== REQUEST ==
Reproduce the data starting at the line that has "Given: Vote 否 (No) on the first review" and ending after the line that has "click(803, 936)", replacing "window" with "dialog" and changing nothing else.

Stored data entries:

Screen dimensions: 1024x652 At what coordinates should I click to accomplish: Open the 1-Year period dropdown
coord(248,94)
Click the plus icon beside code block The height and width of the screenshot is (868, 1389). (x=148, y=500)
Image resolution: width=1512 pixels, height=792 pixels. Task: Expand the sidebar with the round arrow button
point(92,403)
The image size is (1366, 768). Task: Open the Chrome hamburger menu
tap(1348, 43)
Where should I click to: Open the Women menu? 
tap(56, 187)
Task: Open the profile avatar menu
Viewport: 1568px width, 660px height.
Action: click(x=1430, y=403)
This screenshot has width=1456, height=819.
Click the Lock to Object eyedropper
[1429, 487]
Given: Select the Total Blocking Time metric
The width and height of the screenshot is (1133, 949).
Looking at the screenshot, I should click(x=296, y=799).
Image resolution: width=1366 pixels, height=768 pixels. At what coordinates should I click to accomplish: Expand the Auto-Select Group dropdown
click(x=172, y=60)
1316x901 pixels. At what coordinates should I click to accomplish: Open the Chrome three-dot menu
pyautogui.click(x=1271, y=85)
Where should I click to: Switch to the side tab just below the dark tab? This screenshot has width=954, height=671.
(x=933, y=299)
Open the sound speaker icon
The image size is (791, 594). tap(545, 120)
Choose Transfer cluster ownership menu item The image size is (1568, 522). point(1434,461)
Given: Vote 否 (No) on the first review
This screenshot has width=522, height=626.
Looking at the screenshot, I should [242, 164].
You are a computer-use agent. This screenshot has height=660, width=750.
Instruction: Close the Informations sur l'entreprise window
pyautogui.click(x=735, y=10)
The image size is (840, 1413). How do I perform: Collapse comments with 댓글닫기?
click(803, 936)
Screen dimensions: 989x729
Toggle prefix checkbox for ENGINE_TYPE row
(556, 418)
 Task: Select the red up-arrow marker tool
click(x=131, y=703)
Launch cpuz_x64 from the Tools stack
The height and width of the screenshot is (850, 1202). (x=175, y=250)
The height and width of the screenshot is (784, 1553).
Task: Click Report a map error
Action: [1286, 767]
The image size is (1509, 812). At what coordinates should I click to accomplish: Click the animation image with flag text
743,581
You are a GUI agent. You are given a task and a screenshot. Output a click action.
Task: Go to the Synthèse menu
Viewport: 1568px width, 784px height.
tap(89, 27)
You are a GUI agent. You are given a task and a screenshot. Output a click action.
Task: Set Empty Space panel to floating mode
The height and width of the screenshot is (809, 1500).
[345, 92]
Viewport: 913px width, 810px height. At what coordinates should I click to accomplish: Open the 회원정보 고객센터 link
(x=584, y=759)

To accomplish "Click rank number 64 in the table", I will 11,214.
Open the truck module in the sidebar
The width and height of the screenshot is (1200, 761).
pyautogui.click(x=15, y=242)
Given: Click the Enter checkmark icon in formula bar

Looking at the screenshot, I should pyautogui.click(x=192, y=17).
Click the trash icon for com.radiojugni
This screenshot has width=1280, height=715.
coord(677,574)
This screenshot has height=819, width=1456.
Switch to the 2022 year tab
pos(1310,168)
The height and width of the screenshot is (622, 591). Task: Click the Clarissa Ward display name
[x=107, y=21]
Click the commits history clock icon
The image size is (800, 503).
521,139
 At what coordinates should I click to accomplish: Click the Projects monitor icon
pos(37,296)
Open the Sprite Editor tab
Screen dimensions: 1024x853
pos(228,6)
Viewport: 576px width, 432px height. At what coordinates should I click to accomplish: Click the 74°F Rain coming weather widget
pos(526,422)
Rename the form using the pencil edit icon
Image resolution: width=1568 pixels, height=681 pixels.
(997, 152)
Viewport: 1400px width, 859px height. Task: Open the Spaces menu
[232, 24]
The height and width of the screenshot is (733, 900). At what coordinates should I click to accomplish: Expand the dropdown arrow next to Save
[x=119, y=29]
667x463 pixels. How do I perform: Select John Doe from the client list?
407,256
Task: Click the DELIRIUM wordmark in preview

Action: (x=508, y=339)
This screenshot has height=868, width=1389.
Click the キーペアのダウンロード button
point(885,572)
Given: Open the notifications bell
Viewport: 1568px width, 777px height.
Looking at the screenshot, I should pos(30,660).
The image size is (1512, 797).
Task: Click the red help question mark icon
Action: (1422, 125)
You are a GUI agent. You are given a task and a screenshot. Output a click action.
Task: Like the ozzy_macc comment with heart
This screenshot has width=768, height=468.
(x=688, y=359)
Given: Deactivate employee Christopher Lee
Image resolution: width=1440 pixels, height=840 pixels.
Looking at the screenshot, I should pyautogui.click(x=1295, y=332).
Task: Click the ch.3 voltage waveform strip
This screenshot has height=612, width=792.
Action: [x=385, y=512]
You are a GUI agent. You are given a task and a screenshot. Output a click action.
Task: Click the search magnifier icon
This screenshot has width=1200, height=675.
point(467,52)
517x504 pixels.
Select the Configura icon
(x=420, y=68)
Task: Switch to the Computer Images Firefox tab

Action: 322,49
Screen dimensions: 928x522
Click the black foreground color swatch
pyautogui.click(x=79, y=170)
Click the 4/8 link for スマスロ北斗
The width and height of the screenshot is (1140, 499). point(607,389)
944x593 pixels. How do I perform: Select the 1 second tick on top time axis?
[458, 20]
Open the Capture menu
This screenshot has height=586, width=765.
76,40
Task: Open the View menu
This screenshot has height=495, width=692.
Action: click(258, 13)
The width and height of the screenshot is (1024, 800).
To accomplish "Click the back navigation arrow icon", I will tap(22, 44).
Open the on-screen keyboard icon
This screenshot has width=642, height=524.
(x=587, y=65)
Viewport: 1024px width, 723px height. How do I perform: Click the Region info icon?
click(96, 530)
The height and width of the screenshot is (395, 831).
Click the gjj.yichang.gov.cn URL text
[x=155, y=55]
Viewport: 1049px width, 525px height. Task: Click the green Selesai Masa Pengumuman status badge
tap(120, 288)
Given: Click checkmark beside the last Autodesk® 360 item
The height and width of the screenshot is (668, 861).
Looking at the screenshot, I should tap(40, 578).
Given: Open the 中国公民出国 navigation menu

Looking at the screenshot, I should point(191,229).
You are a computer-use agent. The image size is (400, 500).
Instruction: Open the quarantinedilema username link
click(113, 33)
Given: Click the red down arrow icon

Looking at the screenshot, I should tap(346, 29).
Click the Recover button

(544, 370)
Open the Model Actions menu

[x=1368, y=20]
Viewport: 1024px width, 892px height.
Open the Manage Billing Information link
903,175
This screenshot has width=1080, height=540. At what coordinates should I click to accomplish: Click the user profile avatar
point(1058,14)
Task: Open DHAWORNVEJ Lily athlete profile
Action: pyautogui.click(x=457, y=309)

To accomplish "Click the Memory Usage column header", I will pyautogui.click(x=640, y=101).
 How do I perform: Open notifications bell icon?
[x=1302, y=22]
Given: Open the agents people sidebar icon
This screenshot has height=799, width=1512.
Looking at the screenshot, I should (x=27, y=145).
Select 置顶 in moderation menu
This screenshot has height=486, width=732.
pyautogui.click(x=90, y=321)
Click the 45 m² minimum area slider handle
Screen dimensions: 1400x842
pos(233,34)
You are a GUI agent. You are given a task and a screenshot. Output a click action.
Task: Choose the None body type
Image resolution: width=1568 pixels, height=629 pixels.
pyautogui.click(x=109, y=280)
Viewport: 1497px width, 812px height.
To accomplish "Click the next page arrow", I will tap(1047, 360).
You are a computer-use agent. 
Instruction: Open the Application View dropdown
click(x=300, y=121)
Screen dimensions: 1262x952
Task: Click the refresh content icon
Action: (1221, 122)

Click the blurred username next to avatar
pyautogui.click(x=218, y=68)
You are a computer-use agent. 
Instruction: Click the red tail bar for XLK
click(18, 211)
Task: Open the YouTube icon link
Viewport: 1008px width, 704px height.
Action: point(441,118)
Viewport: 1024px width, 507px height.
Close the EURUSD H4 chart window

== COMPLETE OUTPUT ==
Given: Vote 否 (No) on the first review
This screenshot has width=522, height=626.
Looking at the screenshot, I should [242, 164].
You are a computer-use agent. This screenshot has height=660, width=750.
Instruction: Close the Informations sur l'entreprise dialog
pyautogui.click(x=735, y=10)
The image size is (840, 1413). How do I perform: Collapse comments with 댓글닫기?
click(803, 936)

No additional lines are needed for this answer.